Instructions for the task:
Print the lines below from the line with "This screenshot has height=858, width=1878." to the line with "Task: Click the back arrow icon" exactly, keeping both ends, and print no pictures.

Stored items:

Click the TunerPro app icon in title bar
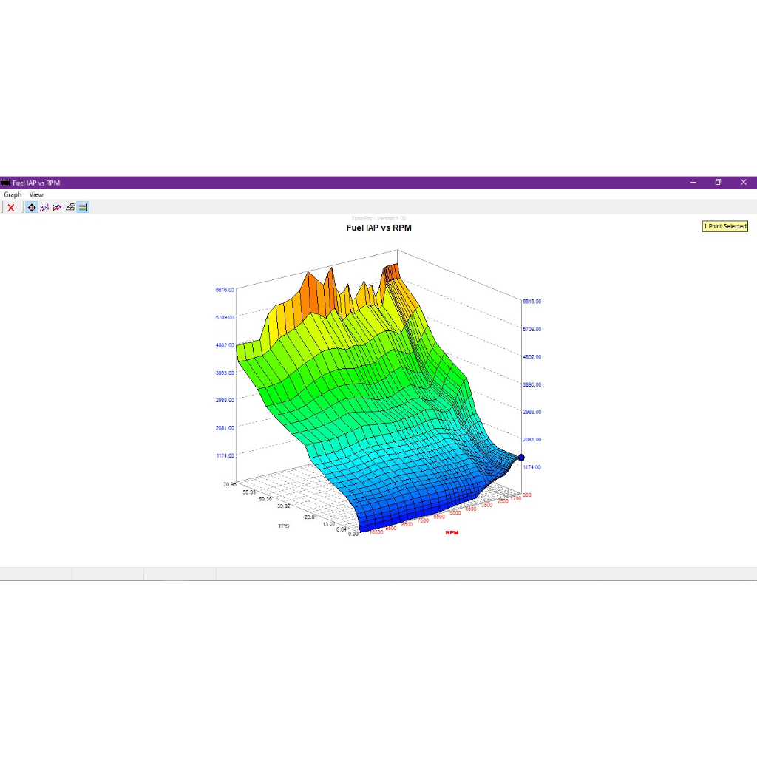Image resolution: width=757 pixels, height=757 pixels. click(x=5, y=183)
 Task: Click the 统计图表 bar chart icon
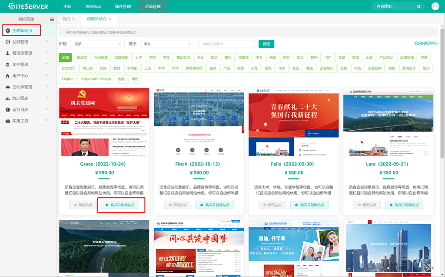coord(8,98)
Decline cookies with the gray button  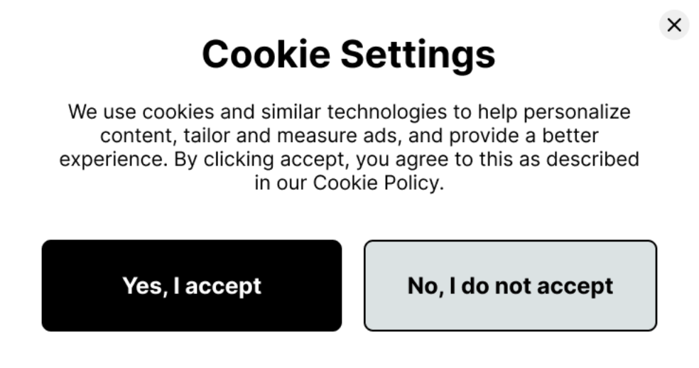[510, 286]
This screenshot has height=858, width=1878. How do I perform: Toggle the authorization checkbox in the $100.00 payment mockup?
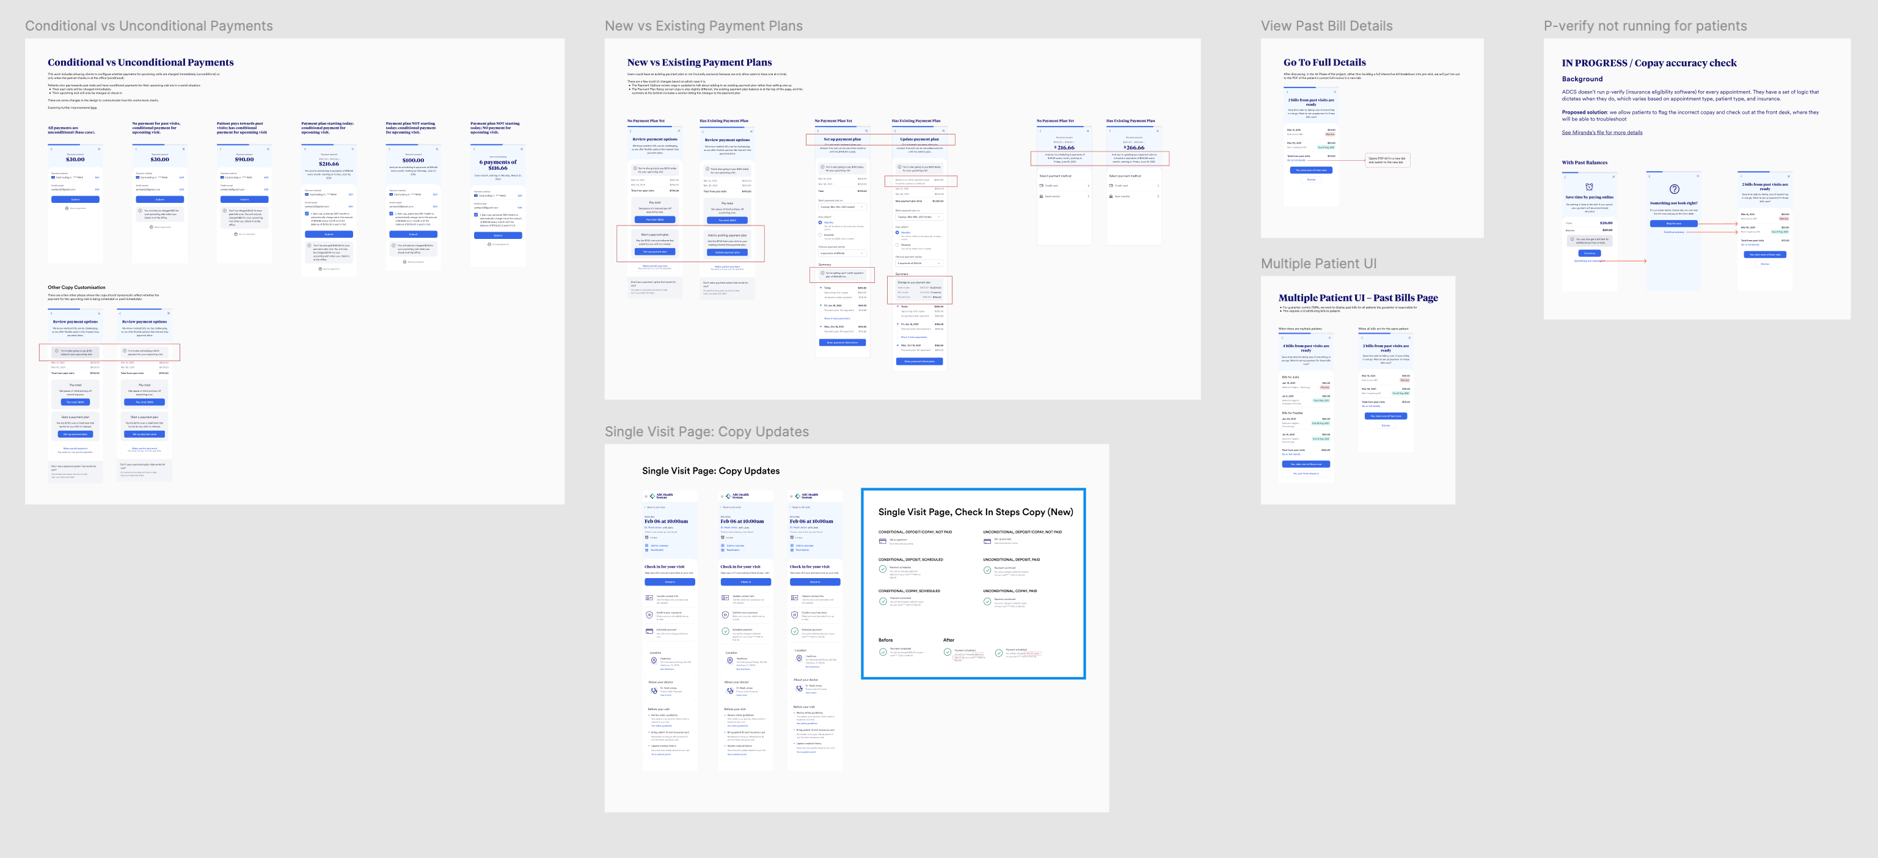coord(391,214)
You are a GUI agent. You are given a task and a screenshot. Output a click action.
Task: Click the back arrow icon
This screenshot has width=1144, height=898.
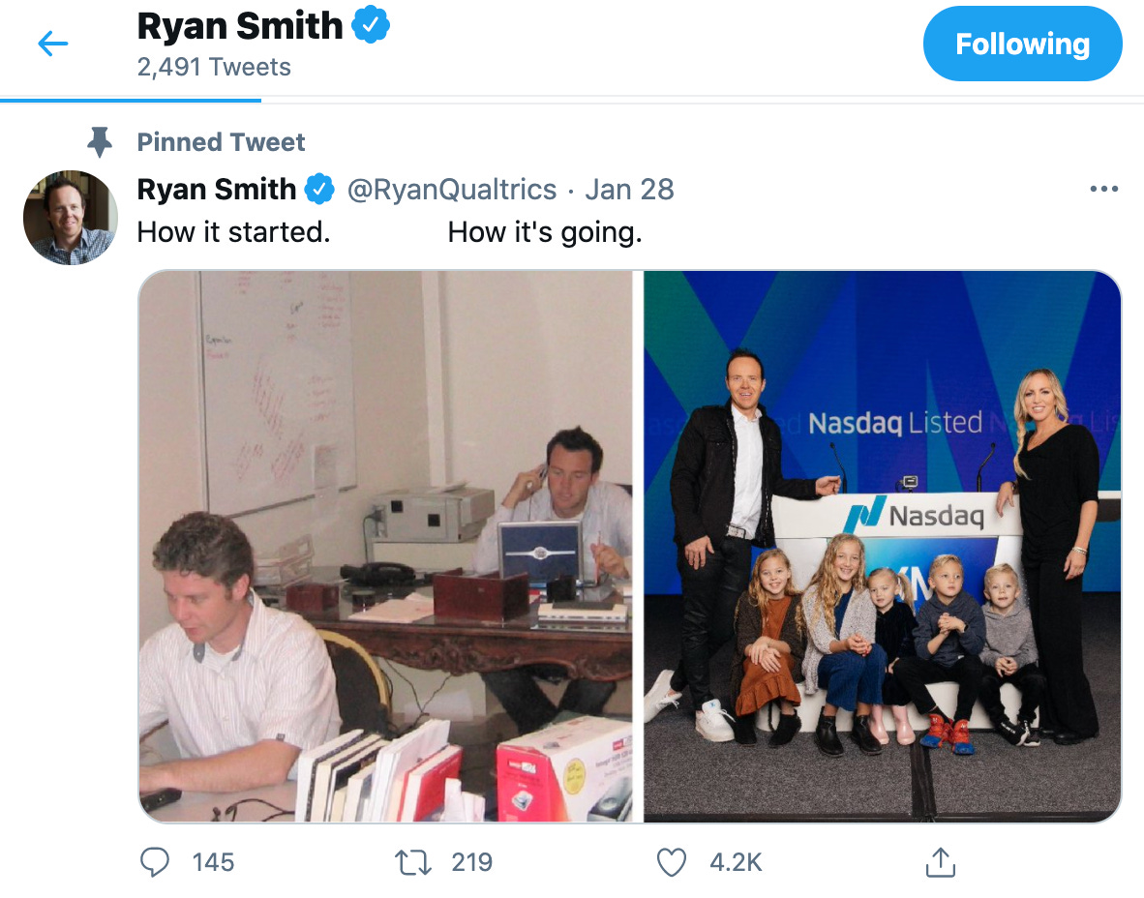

Solved exercise:
This screenshot has height=858, width=1878. How do I perform: Toggle the authorization checkbox in the $100.00 payment mockup?
coord(391,214)
You are a GUI agent. You are given a task and a screenshot. Output a click action.
Task: Click the back arrow icon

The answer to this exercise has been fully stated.